India to ship crude oil from Sakhalin-I
India will ship its share of crude oil from Russian oilfield Sakhalin-I in October-December this year, Minister of State for Petroleum and Natural Gas Dinsha Patel said on Thursday.
"ONGC Videsh Ltd, a wholly owned subsidiary of state-run Oil and Natural Gas Corp, is planning to bring the first two cargoes of crude oil each having the capacity of approx 700,000 barrels from Sakhalin-I project in Russia into India in October and December, 2006," he said in a written reply to a question in Lok Sabha here.
OVL has 20 per cent stake in the ExxonMobil-operated Sakhalin-I project in Far East Russia.
The company would auction the crude to Indian refiners. "The details of infrastructure viz., jetties, SBM and pipelines available with ONGC at Jawahardweep and offshore to facility auctioning of crude by ONGC are being assessed."
Patel said OVL shipped 256,000 tonnes of crude oil from its Sudan property to India in 2005-06.

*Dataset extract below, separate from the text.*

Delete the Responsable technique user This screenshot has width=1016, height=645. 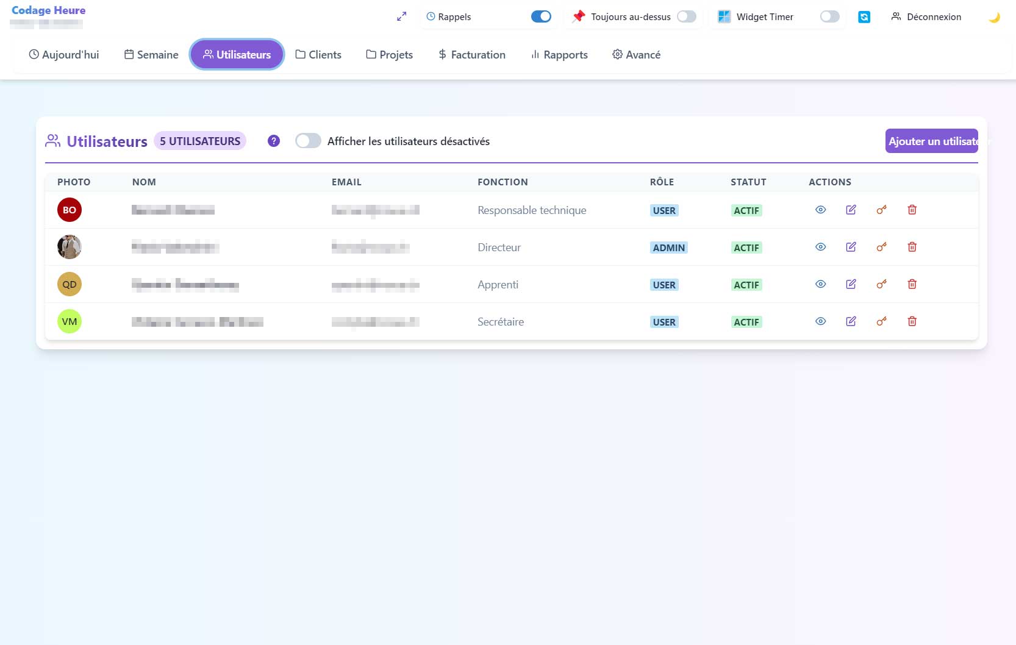912,210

OVL, which has 25 per cent stake in Greater Nile Oil Project in Sudan, had shipped 333,000 tonnes of crude from Sudan to India in 2004-05. It brought 818,000 tonnes of Sudanese crude in 2003-04.

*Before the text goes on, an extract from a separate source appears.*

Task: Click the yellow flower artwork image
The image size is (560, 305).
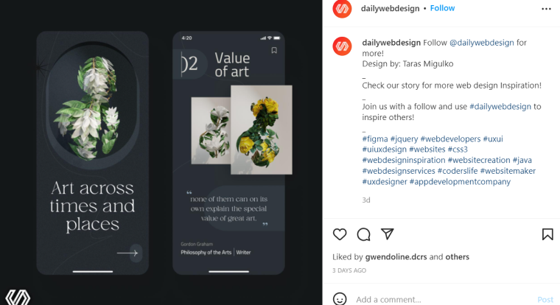Action: tap(262, 130)
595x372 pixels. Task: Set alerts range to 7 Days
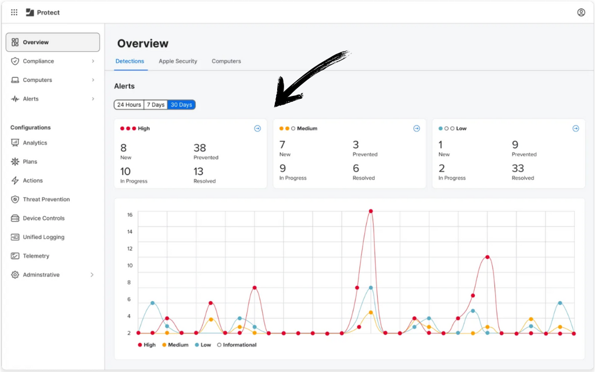tap(155, 105)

The company is entitled to one-fourth of oil output from GNOP but has shipped only a small quantity of its entitlement as Indian refiners have not expressed willingness to process Sudanese crude. OVL sells the remaining of its share from GNOP in international market.

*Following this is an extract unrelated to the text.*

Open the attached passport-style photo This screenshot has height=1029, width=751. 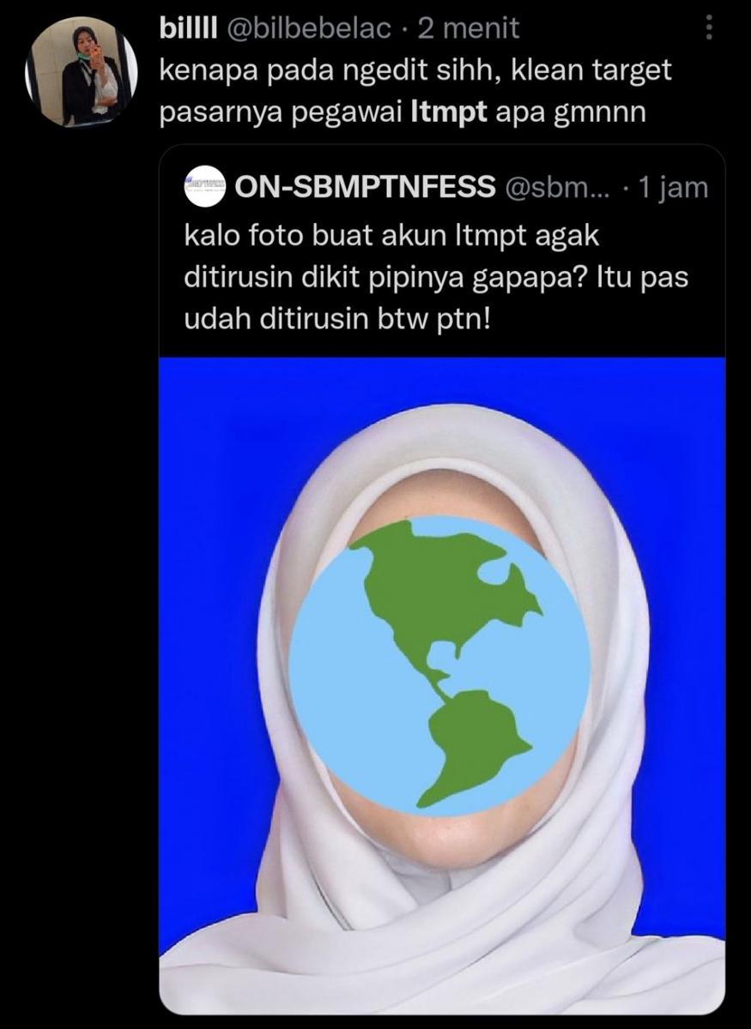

To another question, Patel said ONGC and its subsidiary Managalore Refinery and Petrochemical Ltd is examining the feasibility of setting up an export oriented refinery at Kakinada in Andhra Pradesh.
It is also exploring the techno-economic feasibility/viability of setting up of a well-head refinery for processing the crude oil discovered by the joint venture of Cairn Energy and ONGC in Rajasthan.